KOCAELİ (AA) - Hazine ve Maliye Bakanı Berat Albayrak, konkordato sürecine ilişkin, "Yüzlerce firmayla müzakereler tamamlandı. Birçok firmanın kredileri yapılandırıldı. Bu süreçte 48 firmanın feragatla konkordatodan çıkması sağlandı. Feragat ve yapılandırmanın tamamının etkisiyle toplamda 318 firma konkordatodan çıktı." dedi.
Kocaeli Ticaret Odası Toplantı Salonu'ndaki İş Dünyası Buluşması kapsamında "Adım Adım Ekonomi Kocaeli" programına katılan Albayrak, şubat itibarıyla 7 bankaya ilave olarak diğer bankaların da müzakerelere katılmaya başladığını söyledi.

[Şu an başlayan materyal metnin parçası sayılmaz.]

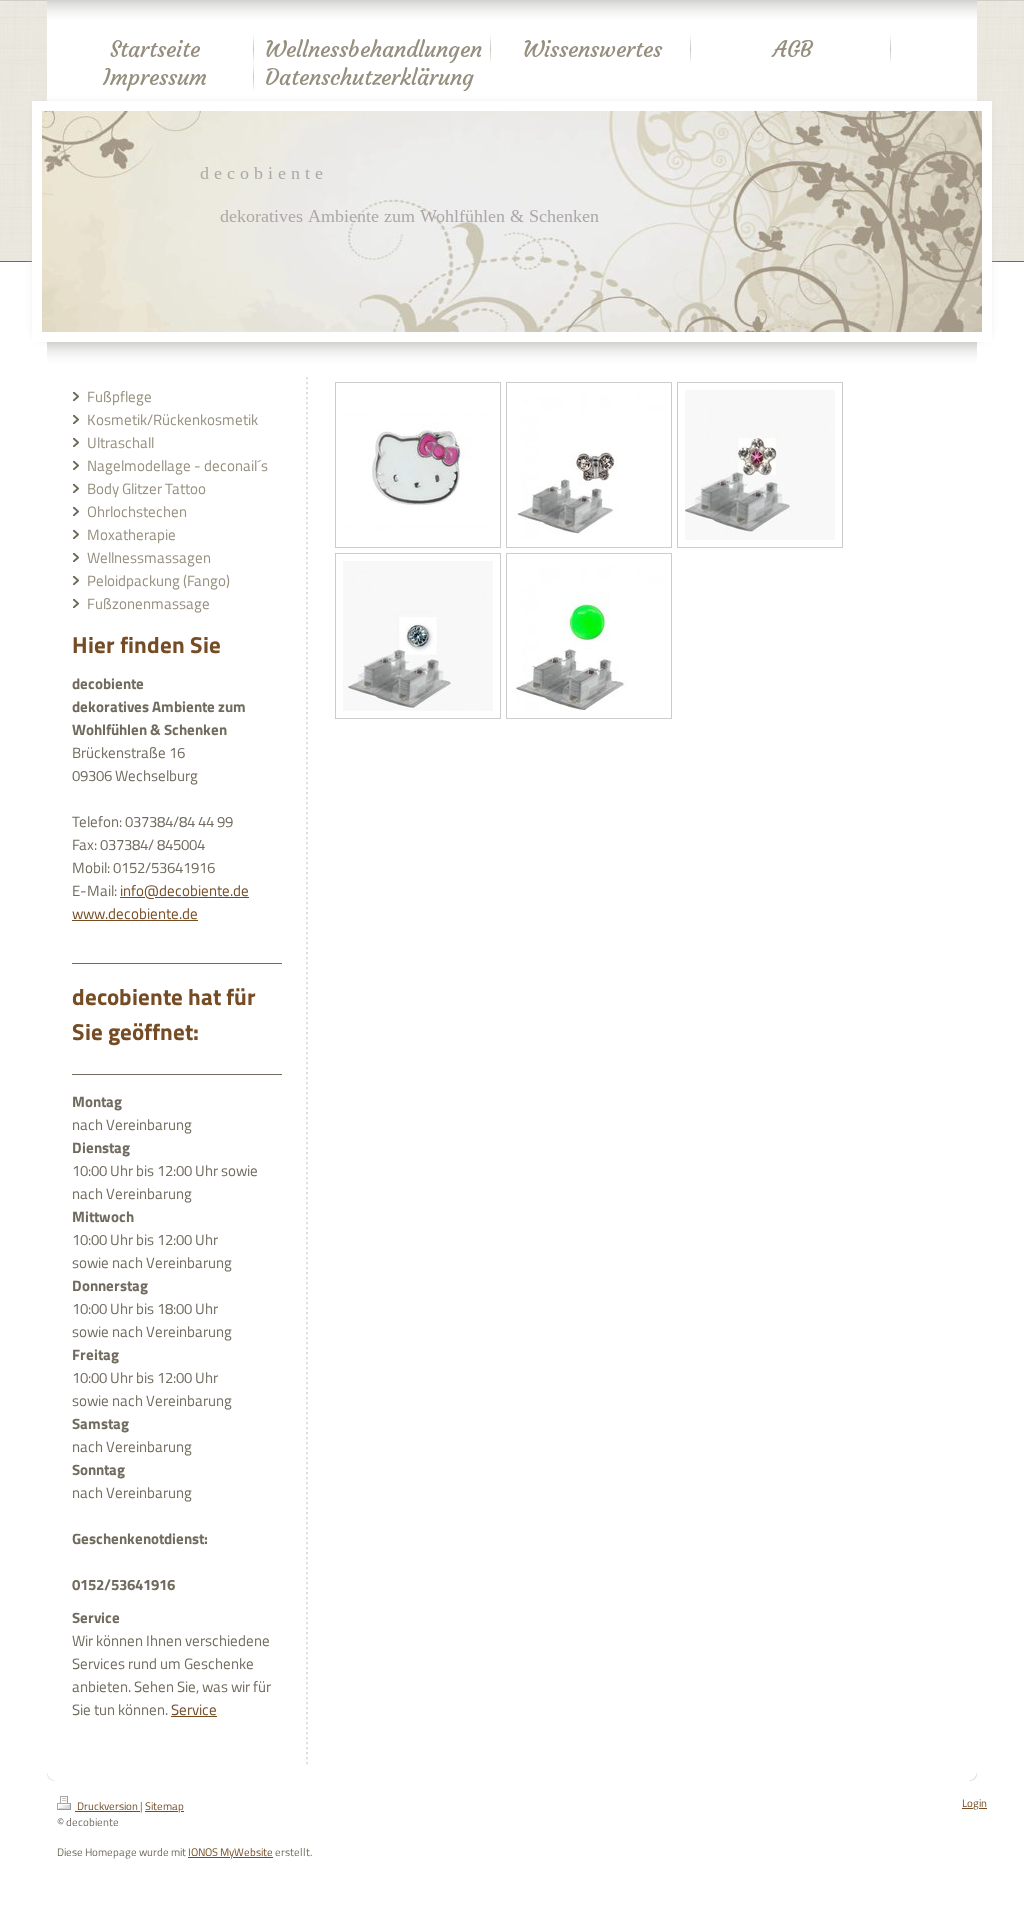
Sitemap (164, 1806)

"Yüzlerce firmayla müzakereler tamamlandı." diyen Albayrak, şöyle konuştu:
"Birçok firmanın kredileri yapılandırıldı. Bu süreçte 48 firmanın feragatla konkordatodan çıkması sağlandı. Feragat ve yapılandırmanın tamamının etkisiyle toplamda 318 firma konkordatodan çıktı. Bu firmaların konkordatodan çıkmasıyla birlikte 5,4 milyar liralık bir kredi konkordatodan çıkmış olduk. Heyet görüşmelerine yoğun bir şekilde devam ediyor. Bu firmalara her geçen gün yenileri ekleniyor, önümüzdeki süreçte bu sayı daha da artacak. Sadece son mart-nisan ayındaki bu yakın süreçte yaklaşık 4,5 milyar lira kredinin yapılandırılarak konkordatodan çıkmasını bu heyetin son verdiği güncel bilgiyle tamamlayarak hedeflemeyi düşünüyoruz."
Bu vesileyle mart-nisan ayı gibi toplam 10 milyar liralık paketin konkordatodan çıkmış olacağını anlatan Albayrak, konkordatodan çıkışlar hızlanırken, konkordato isteyen firma sayılarında da büyük düşüşler sağlandığını vurguladı.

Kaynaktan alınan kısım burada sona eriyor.